» **Extracted text**

Unchecked vehicular growth leads to high air pollution in Pakistan

Reduced productivity, premature deaths and healthcare costs from poor air costing Pakistan 6.5 % of its GDP

Islamabad,September 7, 2024 (TW) __ Vehicular growth has happened at the cost of the human economy in Pakistan. Air pollution cuts short average life by 5 years in most polluted areas of Pakistan. Blind growth strategies, lack of emission standards, and enforcement of regulations in the transport sector have cost citizens their lives, increased disease burden and healthcare costs mainly in urban areas. Reduced productivity, work absences, and premature deaths from air pollution dry the revenue stream and large-scale manufacturing costs the economy 6.5% of the country’s GDP/year. Fair Finance Pakistan coalition shared in its media statement to mark the International Day of Clean Air for Blue Skies, observing urgent need for stronger partnerships, increased investment, and shared responsibility to combat air pollution.

» **Raw data**

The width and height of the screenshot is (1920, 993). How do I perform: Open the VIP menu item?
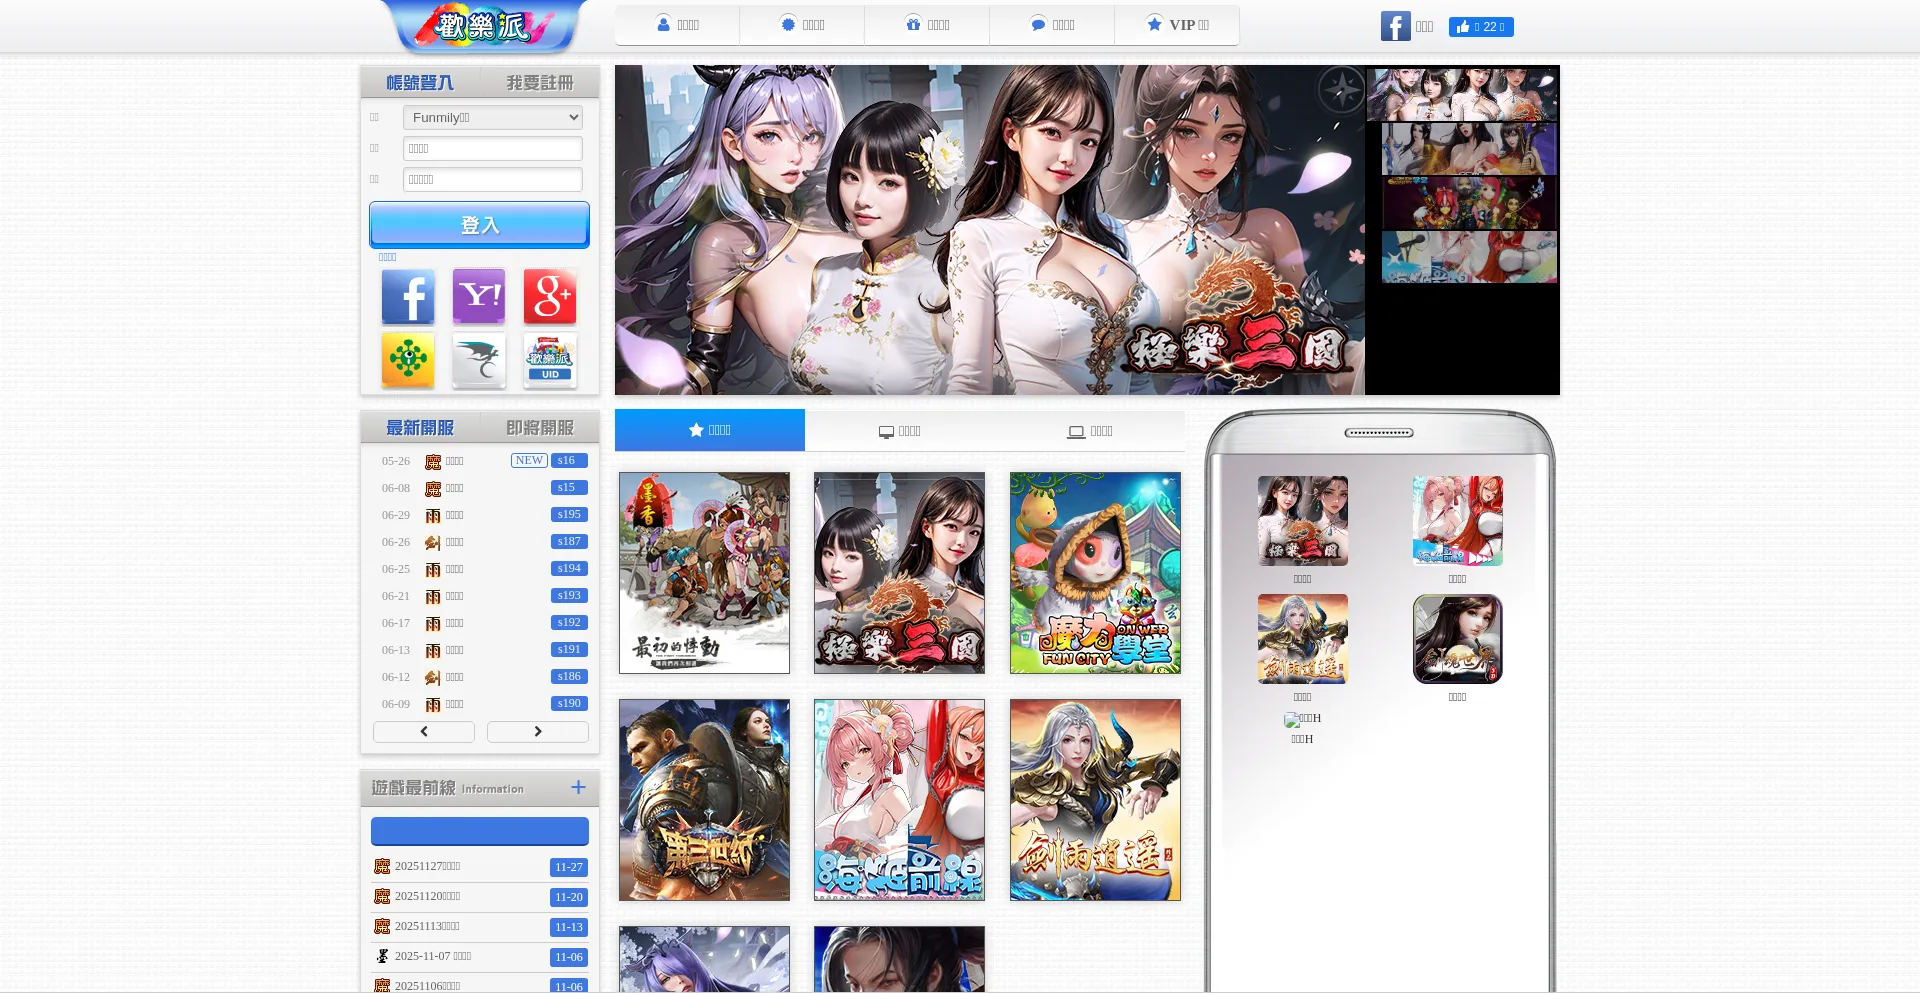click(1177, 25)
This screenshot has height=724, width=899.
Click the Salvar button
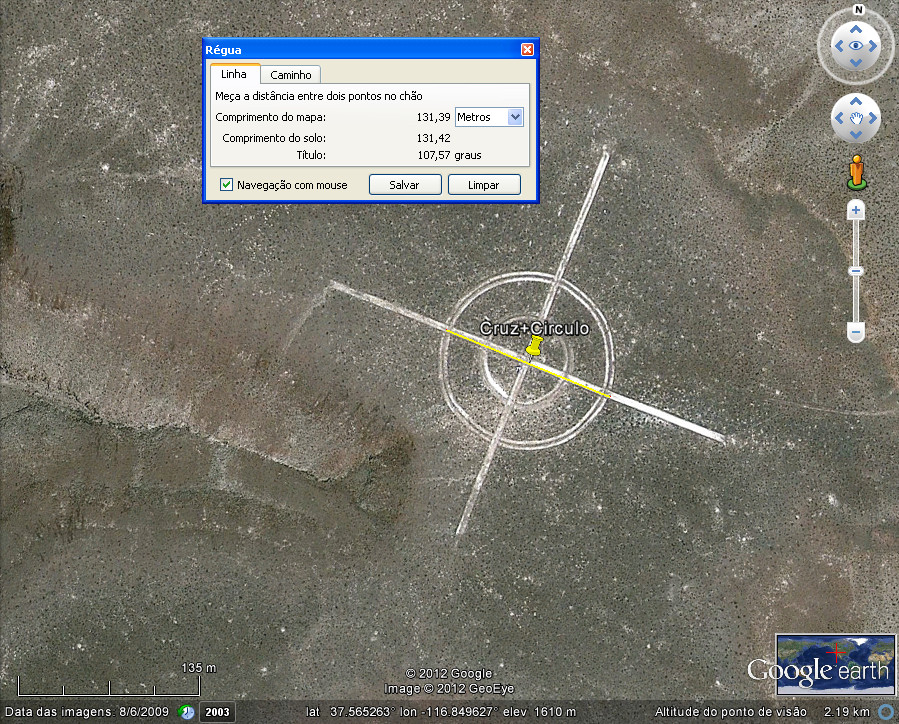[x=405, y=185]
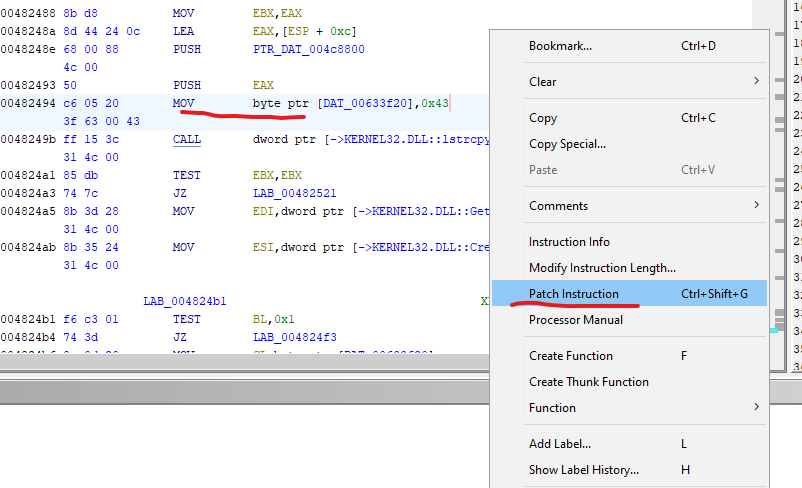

» **Questions to answer**
- A) Reproduce the passage of the article on vehicular air pollution in Pakistan between "Islamabad,September 7, 2024" and "combat air pollution.", inclusive.
- B) Continue the article on vehicular air pollution in Pakistan from the point where it stops.

» **Numbered responses**
- A)
Islamabad,September 7, 2024 (TW) __ Vehicular growth has happened at the cost of the human economy in Pakistan. Air pollution cuts short average life by 5 years in most polluted areas of Pakistan. Blind growth strategies, lack of emission standards, and enforcement of regulations in the transport sector have cost citizens their lives, increased disease burden and healthcare costs mainly in urban areas. Reduced productivity, work absences, and premature deaths from air pollution dry the revenue stream and large-scale manufacturing costs the economy 6.5% of the country’s GDP/year. Fair Finance Pakistan coalition shared in its media statement to mark the International Day of Clean Air for Blue Skies, observing urgent need for stronger partnerships, increased investment, and shared responsibility to combat air pollution.

- B)
Pakistan Economic Survey 2023-24 reports motor cars hold the largest share (4.9 million) of the 35 million registered motors in Pakistan. Big auto manufacturers in Pakistan including Indus Motors, Honda Atlas and Hyundai reported record sales in 2024 after a brief slump last year. Car sales in Pakistan rose to 120 percent on year to year basis in the fiscal year ending 2024. In June 2024, auto sales jumped to 13,284 units and touched an 18-month high. A stable currency and a reduction in interest rates by banks are cited as major reasons behind the rise in car sales.

In its statement, Fair Finance Pakistan noted, “As populations are increasingly concentrated in urban areas, the number of people living near roadways are exposed to traffic-related air pollution from nitrogen oxide. Exposure to NO2 in confined environments, such as tunnels, increase health risks, penetrates deep into the lungs and affect human organs, including the brain and lead to neurodevelopmental disorders. These associated health risks from air pollution translate into lower productivity and diminished individual cognitive and physical capabilities, meaning lower incomes and slow economic growth in the long run.

In his X statement, Asim Jaffry, Country Program Lead, Fair Finance Pakistan emphasized, “Air pollution is an avoidable problem. We need clear policy directions to avoid this problem. Multi-lateral financial institutions should increase significant resources to help Pakistan’s private sector move towards net-zero transition. Commercial banks must include air quality in their risk assessments and sustainable due diligence before lending money to companies.”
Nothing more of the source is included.